* Work instructions
Please copy exactly the line that contains "How do I perform: Select" and every line after it through the end of the records, leaving the pictures out.

* Recorded information
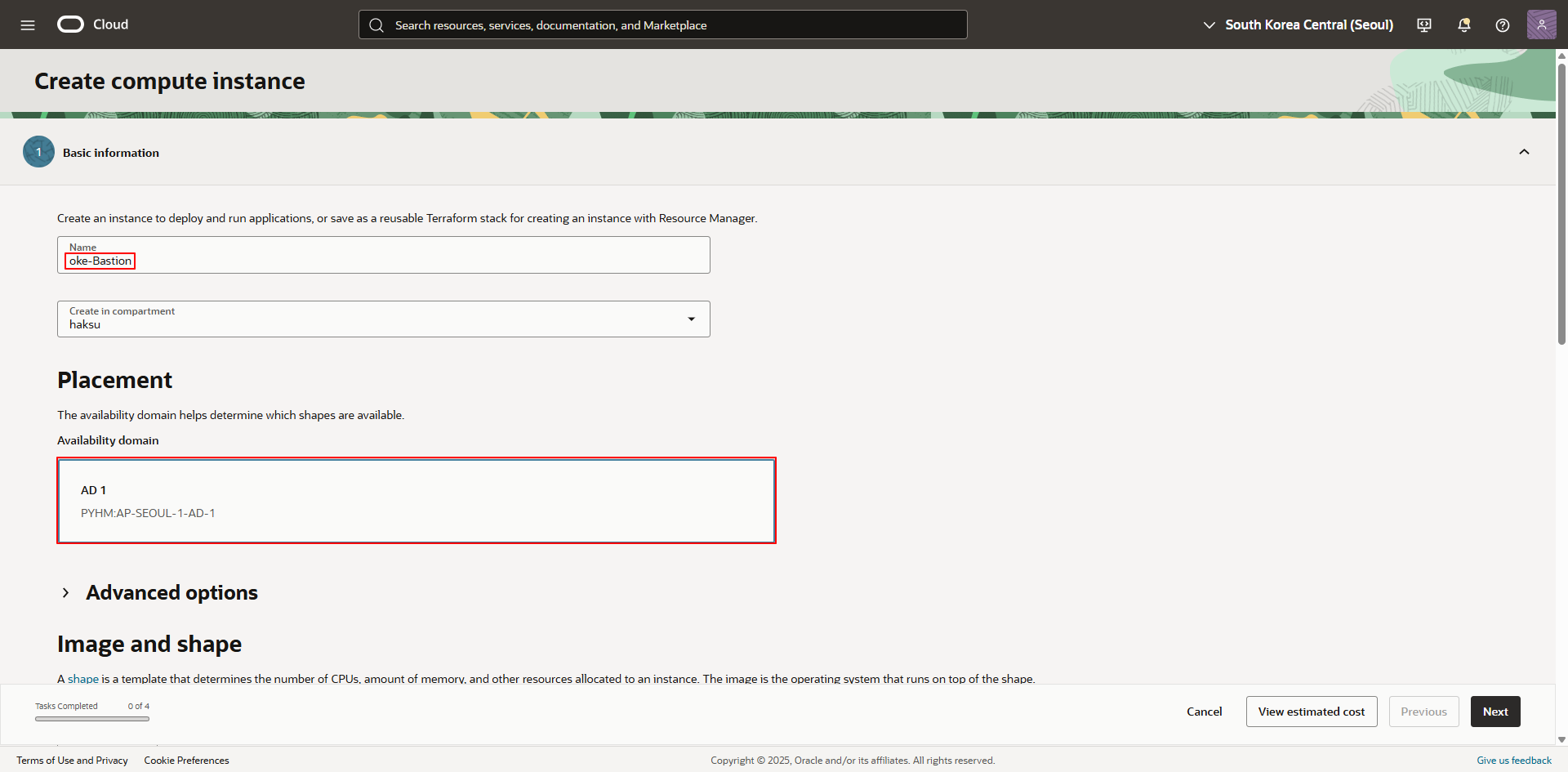Open the notifications bell

point(1463,25)
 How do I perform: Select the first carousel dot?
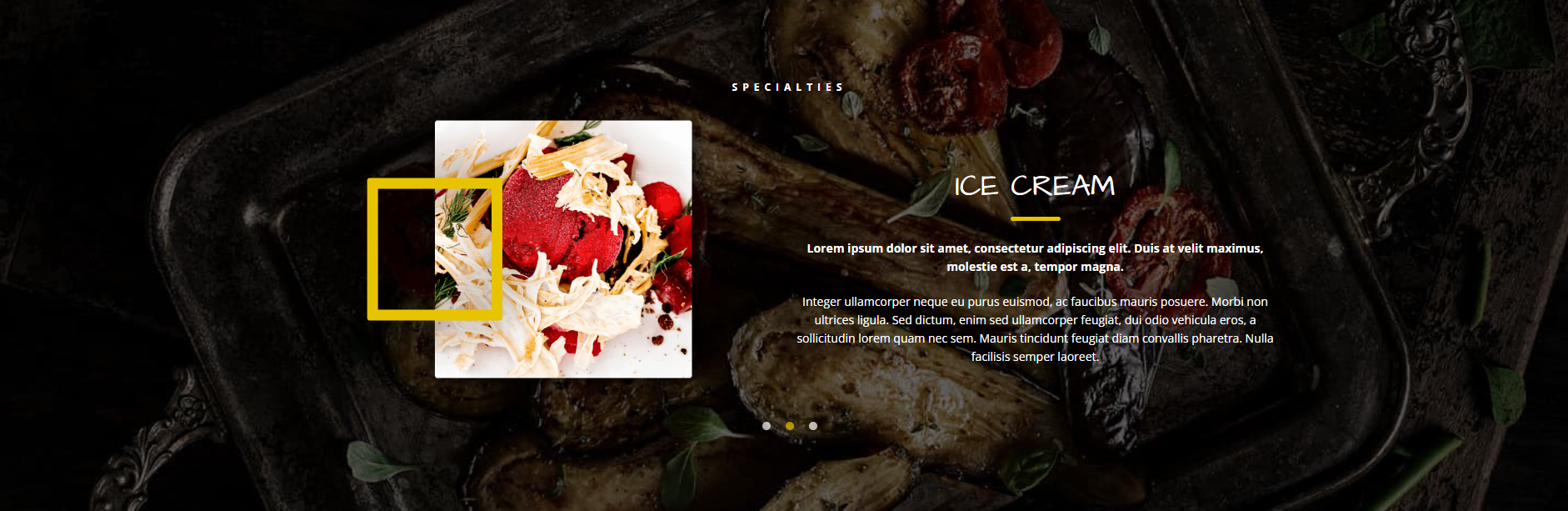click(x=767, y=426)
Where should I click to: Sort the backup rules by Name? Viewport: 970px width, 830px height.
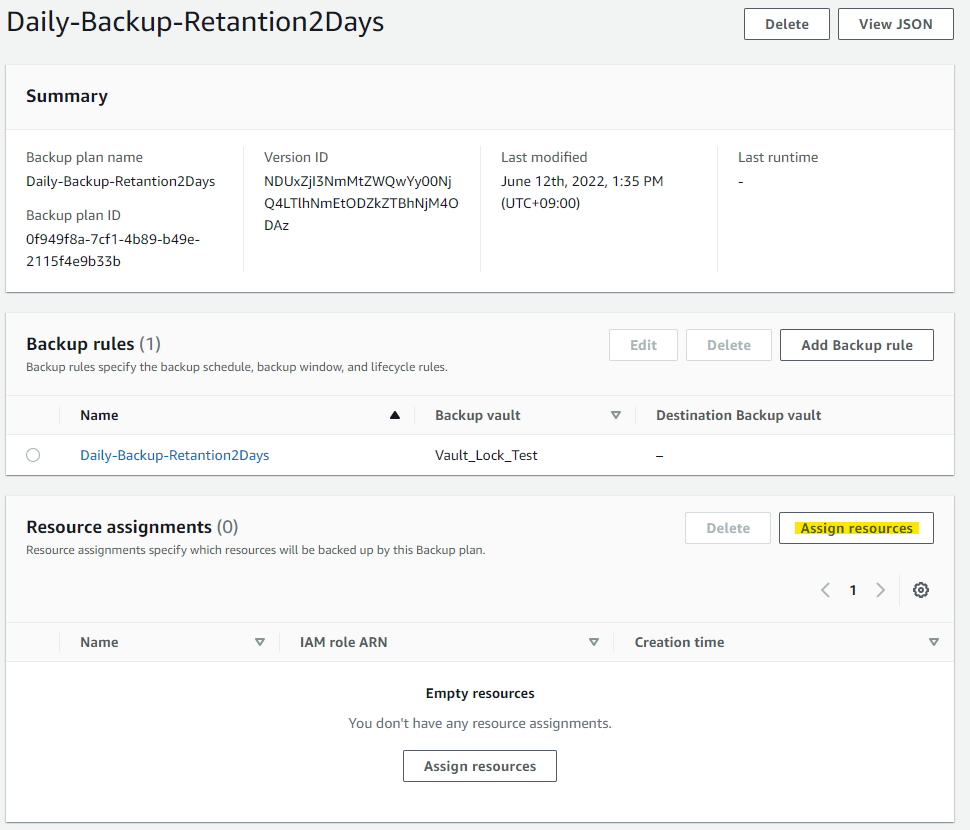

* Expected answer
 How do I perform: Select the first carousel dot?
click(x=767, y=426)
Where should I click to: Sort the backup rules by Name? Viewport: 970px width, 830px height.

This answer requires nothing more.